| > If I understand correctly, the 'update hack' update does
> not simply accept the 'Modified' status as the ultimate
> truth, but it compares the sizes of the previously saved
> request and the current request.
> It seems to me that the size comparison is done on the
> sizes as reported by the webserver, not the number of
bytes
> actually downloaded.
Update checks are NEVER done using the 'number of bytes
actually downloaded', because basically the purpose is NOT
to download unnecessary data! The only size compared is the
size sent by the remote server in the headers, IF available.
> The actual file size is 28431 bytes, the file size as
> responded by the web server is -1 (unknown).
Yes, therefore the engine won't be able to know if the file
was updated.. or not
> Thus: a retransfer and processing again of all links
inside.
Exactly
> Effectively 90% of the site has to be downloaded and
> processed again. (Everything except static files)
Yep, nasty server! Use of Etag would solve all problems,
and would be easy to implement. But unfortunately, rare are
the servers who can do that (stupid servers!)

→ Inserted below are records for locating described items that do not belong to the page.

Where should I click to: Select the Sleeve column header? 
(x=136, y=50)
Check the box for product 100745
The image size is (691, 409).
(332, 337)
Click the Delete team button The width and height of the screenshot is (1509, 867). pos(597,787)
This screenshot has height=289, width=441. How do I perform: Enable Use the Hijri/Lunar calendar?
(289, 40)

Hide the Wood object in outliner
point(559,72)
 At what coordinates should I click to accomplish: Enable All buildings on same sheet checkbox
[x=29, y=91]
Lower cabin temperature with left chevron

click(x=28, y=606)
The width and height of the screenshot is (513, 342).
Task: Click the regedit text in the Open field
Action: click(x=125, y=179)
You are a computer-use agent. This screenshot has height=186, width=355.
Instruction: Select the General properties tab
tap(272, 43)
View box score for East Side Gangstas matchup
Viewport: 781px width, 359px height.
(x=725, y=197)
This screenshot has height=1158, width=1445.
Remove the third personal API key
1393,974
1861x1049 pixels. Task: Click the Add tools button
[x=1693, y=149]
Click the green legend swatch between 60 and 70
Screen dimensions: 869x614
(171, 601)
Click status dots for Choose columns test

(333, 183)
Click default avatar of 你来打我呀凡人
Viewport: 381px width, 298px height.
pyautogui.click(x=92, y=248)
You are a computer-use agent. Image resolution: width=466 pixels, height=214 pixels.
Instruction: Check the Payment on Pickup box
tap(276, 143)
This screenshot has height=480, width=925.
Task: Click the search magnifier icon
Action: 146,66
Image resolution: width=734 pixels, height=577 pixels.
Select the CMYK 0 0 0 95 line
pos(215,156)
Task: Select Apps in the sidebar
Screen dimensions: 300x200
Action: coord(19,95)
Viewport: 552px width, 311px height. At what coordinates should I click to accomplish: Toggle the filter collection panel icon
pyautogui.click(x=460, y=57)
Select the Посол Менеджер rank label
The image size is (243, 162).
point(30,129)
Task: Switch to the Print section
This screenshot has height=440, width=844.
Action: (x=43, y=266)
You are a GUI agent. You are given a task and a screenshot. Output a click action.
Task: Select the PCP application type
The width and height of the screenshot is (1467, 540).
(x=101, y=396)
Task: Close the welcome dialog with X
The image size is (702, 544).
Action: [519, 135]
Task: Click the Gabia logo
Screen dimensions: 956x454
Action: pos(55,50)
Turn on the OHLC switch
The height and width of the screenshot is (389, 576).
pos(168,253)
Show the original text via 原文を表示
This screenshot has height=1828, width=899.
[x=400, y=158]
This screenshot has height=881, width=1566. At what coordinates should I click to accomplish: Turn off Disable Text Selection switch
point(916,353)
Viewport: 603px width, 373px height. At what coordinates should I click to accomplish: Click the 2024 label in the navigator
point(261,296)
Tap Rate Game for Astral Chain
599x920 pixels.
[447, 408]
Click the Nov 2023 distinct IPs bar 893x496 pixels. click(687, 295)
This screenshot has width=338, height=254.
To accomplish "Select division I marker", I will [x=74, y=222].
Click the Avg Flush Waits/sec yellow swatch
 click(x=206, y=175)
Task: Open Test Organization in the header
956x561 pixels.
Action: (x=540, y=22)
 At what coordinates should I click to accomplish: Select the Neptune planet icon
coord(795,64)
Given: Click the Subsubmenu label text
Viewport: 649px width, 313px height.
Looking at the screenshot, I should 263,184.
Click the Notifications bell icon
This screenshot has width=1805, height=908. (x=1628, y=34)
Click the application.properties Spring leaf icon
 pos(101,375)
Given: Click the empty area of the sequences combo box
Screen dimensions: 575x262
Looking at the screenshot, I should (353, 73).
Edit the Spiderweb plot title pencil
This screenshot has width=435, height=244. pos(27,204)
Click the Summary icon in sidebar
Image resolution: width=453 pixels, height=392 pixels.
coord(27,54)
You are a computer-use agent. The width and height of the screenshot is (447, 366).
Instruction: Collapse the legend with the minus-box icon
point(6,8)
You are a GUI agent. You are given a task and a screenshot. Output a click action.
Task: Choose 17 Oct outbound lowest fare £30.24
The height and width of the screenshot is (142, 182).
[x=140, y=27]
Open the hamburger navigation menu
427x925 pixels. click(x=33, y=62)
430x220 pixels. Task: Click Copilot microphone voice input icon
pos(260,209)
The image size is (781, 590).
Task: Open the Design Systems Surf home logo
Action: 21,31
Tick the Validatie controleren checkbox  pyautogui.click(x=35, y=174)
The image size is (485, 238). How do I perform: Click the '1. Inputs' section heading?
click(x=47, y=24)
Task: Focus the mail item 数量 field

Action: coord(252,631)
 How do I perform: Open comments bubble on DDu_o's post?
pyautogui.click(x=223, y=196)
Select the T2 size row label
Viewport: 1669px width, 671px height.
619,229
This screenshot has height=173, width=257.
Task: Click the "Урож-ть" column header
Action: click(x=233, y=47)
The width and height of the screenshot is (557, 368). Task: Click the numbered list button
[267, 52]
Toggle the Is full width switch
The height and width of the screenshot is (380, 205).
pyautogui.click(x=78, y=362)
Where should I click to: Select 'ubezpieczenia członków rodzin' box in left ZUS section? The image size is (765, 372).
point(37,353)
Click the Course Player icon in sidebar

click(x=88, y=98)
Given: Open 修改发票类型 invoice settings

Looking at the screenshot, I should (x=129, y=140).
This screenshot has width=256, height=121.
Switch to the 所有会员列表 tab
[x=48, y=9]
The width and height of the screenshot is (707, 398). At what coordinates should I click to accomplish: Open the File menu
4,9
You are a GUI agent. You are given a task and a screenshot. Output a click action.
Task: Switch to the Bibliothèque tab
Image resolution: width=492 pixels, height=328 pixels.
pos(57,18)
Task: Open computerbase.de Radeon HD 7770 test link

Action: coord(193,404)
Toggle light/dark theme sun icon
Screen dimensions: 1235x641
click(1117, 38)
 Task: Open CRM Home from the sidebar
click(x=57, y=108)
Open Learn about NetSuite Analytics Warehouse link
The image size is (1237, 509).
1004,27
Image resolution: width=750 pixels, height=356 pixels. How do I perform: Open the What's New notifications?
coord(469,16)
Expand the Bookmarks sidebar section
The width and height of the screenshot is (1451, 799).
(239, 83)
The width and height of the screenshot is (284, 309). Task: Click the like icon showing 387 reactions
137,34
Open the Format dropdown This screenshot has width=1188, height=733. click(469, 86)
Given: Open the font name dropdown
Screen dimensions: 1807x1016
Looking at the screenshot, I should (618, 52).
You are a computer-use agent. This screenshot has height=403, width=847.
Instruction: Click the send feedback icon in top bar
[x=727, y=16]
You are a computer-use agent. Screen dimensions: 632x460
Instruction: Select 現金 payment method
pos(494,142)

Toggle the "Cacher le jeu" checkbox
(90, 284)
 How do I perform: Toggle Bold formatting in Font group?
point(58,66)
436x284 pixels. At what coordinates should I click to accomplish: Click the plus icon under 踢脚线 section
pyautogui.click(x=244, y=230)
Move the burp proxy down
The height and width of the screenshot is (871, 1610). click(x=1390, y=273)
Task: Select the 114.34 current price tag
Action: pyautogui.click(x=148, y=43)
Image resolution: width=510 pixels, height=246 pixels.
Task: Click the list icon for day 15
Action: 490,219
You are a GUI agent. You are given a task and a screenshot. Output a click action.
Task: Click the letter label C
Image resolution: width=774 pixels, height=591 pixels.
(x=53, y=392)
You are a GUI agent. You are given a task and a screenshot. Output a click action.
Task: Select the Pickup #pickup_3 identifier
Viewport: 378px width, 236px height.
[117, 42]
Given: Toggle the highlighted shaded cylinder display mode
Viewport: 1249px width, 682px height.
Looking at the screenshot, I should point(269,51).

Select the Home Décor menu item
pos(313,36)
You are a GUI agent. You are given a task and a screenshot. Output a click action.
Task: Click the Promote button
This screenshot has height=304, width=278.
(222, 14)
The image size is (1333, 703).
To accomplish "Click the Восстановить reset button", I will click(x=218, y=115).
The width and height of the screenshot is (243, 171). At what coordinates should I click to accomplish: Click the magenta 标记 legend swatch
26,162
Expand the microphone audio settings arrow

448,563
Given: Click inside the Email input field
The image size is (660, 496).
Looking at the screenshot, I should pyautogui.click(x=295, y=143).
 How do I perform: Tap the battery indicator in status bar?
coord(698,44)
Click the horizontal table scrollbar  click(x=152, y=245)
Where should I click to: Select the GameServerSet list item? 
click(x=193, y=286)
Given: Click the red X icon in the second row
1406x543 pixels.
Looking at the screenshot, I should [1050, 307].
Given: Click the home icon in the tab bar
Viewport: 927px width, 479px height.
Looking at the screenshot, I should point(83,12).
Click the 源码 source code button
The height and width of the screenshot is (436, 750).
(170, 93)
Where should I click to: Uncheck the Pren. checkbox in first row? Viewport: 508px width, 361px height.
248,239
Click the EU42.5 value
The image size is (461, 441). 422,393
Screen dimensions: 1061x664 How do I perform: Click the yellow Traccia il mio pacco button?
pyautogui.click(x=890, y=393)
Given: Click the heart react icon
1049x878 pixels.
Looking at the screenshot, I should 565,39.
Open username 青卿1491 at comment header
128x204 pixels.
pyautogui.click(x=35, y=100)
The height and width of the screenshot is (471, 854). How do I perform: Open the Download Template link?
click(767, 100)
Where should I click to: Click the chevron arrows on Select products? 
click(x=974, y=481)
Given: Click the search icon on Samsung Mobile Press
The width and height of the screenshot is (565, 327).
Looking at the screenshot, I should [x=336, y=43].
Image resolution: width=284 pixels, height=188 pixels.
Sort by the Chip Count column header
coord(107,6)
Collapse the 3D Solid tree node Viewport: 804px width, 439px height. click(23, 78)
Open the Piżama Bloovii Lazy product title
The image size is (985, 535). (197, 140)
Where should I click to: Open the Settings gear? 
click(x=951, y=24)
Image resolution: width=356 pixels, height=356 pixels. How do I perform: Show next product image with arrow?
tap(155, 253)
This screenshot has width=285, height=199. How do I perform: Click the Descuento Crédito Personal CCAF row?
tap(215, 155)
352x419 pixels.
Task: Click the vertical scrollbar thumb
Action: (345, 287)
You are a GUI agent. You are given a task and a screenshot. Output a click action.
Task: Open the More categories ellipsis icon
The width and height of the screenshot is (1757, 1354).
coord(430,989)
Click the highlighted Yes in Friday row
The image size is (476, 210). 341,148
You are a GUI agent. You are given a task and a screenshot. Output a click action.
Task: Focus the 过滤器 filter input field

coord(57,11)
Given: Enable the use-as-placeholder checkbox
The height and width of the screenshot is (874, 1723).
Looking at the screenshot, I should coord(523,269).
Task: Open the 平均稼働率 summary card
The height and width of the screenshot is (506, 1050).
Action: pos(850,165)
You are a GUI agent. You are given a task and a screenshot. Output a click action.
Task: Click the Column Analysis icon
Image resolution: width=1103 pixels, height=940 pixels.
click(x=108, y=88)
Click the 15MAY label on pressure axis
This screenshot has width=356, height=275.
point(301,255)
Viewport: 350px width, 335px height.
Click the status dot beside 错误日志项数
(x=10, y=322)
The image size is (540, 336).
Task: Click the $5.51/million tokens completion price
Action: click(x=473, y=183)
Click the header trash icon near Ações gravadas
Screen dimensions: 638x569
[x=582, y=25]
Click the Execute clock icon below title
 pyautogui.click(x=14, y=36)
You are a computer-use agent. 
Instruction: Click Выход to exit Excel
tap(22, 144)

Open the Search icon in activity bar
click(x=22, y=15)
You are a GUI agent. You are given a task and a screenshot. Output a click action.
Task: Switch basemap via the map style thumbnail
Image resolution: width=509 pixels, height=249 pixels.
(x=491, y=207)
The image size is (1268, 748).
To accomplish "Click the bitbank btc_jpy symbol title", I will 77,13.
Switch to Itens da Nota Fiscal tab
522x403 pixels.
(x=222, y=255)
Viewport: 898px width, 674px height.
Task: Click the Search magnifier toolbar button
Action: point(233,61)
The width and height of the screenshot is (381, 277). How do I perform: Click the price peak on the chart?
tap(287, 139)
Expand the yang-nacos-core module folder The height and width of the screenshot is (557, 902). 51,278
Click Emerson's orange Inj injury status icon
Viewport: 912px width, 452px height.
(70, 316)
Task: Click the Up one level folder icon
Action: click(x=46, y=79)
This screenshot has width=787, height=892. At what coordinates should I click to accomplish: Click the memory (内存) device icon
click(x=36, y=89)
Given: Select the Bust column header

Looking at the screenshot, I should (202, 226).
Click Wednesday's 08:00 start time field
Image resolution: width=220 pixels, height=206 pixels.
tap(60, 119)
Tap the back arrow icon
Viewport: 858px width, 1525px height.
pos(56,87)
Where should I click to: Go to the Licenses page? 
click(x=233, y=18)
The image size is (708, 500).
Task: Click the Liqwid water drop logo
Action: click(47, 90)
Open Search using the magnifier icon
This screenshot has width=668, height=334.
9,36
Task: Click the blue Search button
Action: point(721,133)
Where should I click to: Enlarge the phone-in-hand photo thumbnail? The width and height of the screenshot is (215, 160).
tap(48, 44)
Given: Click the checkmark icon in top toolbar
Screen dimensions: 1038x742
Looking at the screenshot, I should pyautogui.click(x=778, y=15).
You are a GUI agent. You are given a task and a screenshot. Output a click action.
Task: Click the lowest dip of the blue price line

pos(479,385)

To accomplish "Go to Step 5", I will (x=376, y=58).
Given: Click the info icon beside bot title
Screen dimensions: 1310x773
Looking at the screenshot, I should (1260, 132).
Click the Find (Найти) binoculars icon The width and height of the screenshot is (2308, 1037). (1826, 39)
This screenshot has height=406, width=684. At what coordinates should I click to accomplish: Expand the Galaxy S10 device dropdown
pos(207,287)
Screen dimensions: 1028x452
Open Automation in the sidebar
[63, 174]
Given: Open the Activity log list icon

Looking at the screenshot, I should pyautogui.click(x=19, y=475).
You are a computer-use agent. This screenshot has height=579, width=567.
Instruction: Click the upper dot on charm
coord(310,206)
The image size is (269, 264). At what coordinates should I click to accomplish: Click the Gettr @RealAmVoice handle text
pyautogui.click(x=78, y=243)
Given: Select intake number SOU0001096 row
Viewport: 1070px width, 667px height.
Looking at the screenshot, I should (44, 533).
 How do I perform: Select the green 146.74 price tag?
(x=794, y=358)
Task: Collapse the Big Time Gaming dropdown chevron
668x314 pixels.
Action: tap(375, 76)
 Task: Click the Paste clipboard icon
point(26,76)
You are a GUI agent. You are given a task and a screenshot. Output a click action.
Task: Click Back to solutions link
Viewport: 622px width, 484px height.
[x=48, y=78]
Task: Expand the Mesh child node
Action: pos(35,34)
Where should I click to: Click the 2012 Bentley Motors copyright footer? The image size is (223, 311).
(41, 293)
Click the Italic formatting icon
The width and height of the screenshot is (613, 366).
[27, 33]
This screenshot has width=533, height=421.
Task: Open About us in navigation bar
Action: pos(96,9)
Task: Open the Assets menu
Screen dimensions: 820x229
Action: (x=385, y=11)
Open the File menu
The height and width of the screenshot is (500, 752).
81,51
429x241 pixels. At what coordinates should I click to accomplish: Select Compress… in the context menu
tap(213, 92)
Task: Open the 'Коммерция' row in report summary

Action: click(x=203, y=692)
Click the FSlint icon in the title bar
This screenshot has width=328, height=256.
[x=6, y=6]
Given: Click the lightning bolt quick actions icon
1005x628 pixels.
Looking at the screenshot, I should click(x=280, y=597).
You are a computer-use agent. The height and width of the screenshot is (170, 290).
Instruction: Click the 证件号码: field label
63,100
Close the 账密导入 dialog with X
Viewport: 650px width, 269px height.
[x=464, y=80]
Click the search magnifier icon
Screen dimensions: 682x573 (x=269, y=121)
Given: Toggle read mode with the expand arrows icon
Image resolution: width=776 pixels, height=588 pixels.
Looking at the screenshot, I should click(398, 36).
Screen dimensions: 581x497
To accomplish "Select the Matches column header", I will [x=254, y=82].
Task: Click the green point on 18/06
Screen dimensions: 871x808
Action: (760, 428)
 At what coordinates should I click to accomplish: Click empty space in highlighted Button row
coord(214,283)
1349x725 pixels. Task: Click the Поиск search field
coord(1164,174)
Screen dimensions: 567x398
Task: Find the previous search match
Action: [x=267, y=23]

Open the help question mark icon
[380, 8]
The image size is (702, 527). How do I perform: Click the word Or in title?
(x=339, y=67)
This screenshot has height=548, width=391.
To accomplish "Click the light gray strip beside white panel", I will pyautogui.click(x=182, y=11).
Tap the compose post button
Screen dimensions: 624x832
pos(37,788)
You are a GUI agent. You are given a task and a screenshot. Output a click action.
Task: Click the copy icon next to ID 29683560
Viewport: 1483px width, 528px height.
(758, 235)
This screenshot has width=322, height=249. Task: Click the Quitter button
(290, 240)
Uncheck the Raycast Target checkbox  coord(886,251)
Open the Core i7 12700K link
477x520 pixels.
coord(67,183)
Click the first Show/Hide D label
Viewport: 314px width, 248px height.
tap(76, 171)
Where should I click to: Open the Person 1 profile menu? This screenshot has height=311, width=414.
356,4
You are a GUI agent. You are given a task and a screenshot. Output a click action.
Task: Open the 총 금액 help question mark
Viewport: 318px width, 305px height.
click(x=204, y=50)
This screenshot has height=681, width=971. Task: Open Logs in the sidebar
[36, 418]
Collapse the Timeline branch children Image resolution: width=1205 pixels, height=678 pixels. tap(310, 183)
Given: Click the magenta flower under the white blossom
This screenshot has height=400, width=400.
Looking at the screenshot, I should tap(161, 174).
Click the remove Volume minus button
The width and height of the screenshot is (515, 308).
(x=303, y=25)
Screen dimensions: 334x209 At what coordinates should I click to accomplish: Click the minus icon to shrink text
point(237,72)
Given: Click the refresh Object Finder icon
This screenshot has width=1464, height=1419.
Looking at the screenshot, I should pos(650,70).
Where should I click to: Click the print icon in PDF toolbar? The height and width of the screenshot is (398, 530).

> I know that would mean you would have to download and
> examine the new request anyway, but if the conclusion is
> that the actually downloaded content is equal to the
> previously downloaded content, it would eliminate the
need
> to parse the document again.
Err, parsing the links is FAST, but downloading them is not.
If a page was NOT modified, it does ***NOT*** imply that
links inside were not modified!! It would be too easy:
checking the first top html page, and if not modified,
assume the whole site is updated?
> Would this mean a performance improvement?
If would not work, unfortunately :(
| |